The Scooby-Doo Show is an American animated mystery comedy series. The title of the series is an umbrella term for episodes of the third incarnation of Hanna-Barbera's Scooby-Doo franchise. A total of 40 episodes ran for three seasons, from 1976 to 1978, on ABC, marking the first Scooby series to appear on the network. Sixteen episodes were produced as segments of The Scooby-Doo/Dynomutt Hour in 1976, eight episodes were produced as segments of Scooby's All-Star Laff-A-Lympics in 1977 and sixteen episodes were produced in 1978, with nine of them running by themselves under the Scooby-Doo, Where Are You! name and the final seven as segments of Scooby's All-Stars.

◆ Stated goal a
Put the entry lines into a Markdown table with the columns Row and Line, skipping blank lines. Begin at the line that has "Select the Traffic Manager graph icon" and stop after the line that has "pos(72,230)".
The Scooby-Doo Show passage has nothing to do with the entries that follow it.

◆ Source material

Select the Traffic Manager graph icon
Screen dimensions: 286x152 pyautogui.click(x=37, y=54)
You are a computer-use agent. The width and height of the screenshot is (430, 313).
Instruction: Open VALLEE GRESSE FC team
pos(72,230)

* * *

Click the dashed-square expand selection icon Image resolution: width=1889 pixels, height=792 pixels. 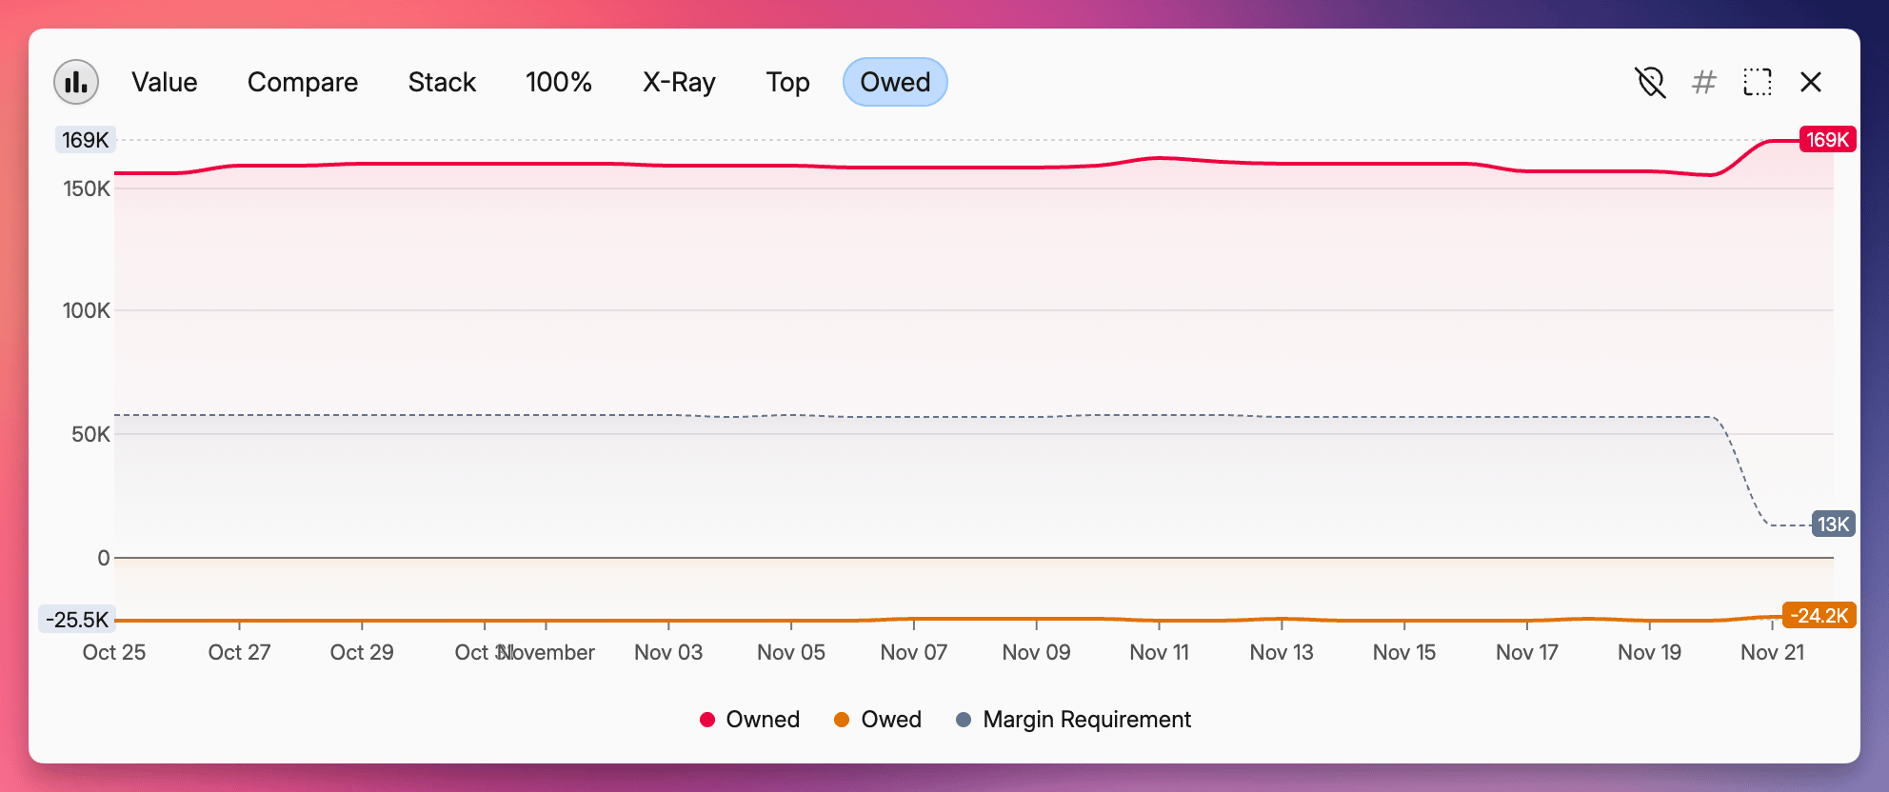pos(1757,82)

◆ Stated goal b
According to the Scooby-Doo Show passage, how many episodes ran in total?

◆ Expected answer a
| Row | Line |
|---|---|
| 1 | Select the Traffic Manager graph icon |
| 2 | Screen dimensions: 286x152 pyautogui.click(x=37, y=54) |
| 3 | You are a computer-use agent. The width and height of the screenshot is (430, 313). |
| 4 | Instruction: Open VALLEE GRESSE FC team |
| 5 | pos(72,230) |

◆ Expected answer b
40 episodes